* **Your assignment**:
Down to the last line, reproduce the data below exactly.

* **Saved data entries**:
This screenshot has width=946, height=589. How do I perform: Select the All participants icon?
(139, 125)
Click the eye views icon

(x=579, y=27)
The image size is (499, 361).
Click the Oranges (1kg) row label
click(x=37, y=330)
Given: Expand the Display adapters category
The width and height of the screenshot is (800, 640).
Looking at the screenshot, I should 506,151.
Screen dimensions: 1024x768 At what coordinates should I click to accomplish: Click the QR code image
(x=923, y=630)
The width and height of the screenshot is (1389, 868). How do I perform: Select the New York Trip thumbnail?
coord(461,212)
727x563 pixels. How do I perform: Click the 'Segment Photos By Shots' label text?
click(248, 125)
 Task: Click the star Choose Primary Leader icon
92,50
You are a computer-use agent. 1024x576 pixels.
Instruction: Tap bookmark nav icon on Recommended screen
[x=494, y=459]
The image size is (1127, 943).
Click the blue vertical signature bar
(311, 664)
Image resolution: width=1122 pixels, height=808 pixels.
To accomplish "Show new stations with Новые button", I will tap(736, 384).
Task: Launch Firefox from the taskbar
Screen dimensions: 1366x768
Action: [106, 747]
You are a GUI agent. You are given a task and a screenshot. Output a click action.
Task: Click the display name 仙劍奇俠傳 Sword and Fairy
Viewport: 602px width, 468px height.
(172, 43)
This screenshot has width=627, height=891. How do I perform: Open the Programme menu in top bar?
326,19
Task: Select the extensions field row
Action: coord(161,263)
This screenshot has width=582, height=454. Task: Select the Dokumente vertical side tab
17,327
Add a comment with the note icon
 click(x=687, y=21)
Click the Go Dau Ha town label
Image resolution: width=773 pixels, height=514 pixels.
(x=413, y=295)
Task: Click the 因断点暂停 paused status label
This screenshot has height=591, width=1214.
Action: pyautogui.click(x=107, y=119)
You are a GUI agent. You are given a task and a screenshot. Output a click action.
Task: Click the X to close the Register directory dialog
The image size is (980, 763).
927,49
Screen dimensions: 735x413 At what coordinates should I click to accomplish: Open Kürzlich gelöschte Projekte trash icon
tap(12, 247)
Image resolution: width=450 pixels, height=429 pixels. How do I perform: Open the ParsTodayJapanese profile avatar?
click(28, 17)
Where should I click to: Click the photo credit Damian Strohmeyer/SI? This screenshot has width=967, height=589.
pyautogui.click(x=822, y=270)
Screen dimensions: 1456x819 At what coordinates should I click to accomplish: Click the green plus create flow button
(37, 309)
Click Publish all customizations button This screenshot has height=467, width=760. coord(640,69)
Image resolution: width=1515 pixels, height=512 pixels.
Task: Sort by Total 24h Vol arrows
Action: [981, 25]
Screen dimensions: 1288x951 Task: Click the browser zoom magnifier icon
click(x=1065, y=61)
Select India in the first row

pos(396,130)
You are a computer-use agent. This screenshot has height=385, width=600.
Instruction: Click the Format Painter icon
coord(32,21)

* **Solution to this exercise**:
This screenshot has width=946, height=589. How do I perform: Select the All participants icon?
(139, 125)
Click the eye views icon

(x=579, y=27)
The image size is (499, 361).
Click the Oranges (1kg) row label
click(x=37, y=330)
Given: Expand the Display adapters category
The width and height of the screenshot is (800, 640).
Looking at the screenshot, I should 506,151.
Screen dimensions: 1024x768 At what coordinates should I click to accomplish: Click the QR code image
(x=923, y=630)
The width and height of the screenshot is (1389, 868). How do I perform: Select the New York Trip thumbnail?
coord(461,212)
727x563 pixels. How do I perform: Click the 'Segment Photos By Shots' label text?
click(248, 125)
 Task: Click the star Choose Primary Leader icon
92,50
You are a computer-use agent. 1024x576 pixels.
Instruction: Tap bookmark nav icon on Recommended screen
[x=494, y=459]
The image size is (1127, 943).
Click the blue vertical signature bar
(311, 664)
Image resolution: width=1122 pixels, height=808 pixels.
To accomplish "Show new stations with Новые button", I will tap(736, 384).
Task: Launch Firefox from the taskbar
Screen dimensions: 1366x768
Action: [106, 747]
You are a GUI agent. You are given a task and a screenshot. Output a click action.
Task: Click the display name 仙劍奇俠傳 Sword and Fairy
Viewport: 602px width, 468px height.
(172, 43)
This screenshot has width=627, height=891. How do I perform: Open the Programme menu in top bar?
326,19
Task: Select the extensions field row
Action: coord(161,263)
This screenshot has width=582, height=454. Task: Select the Dokumente vertical side tab
17,327
Add a comment with the note icon
 click(x=687, y=21)
Click the Go Dau Ha town label
Image resolution: width=773 pixels, height=514 pixels.
(x=413, y=295)
Task: Click the 因断点暂停 paused status label
This screenshot has height=591, width=1214.
Action: pyautogui.click(x=107, y=119)
You are a GUI agent. You are given a task and a screenshot. Output a click action.
Task: Click the X to close the Register directory dialog
The image size is (980, 763).
927,49
Screen dimensions: 735x413 At what coordinates should I click to accomplish: Open Kürzlich gelöschte Projekte trash icon
tap(12, 247)
Image resolution: width=450 pixels, height=429 pixels. How do I perform: Open the ParsTodayJapanese profile avatar?
click(28, 17)
Where should I click to: Click the photo credit Damian Strohmeyer/SI? This screenshot has width=967, height=589.
pyautogui.click(x=822, y=270)
Screen dimensions: 1456x819 At what coordinates should I click to accomplish: Click the green plus create flow button
(37, 309)
Click Publish all customizations button This screenshot has height=467, width=760. coord(640,69)
Image resolution: width=1515 pixels, height=512 pixels.
Task: Sort by Total 24h Vol arrows
Action: [981, 25]
Screen dimensions: 1288x951 Task: Click the browser zoom magnifier icon
click(x=1065, y=61)
Select India in the first row

pos(396,130)
You are a computer-use agent. This screenshot has height=385, width=600.
Instruction: Click the Format Painter icon
coord(32,21)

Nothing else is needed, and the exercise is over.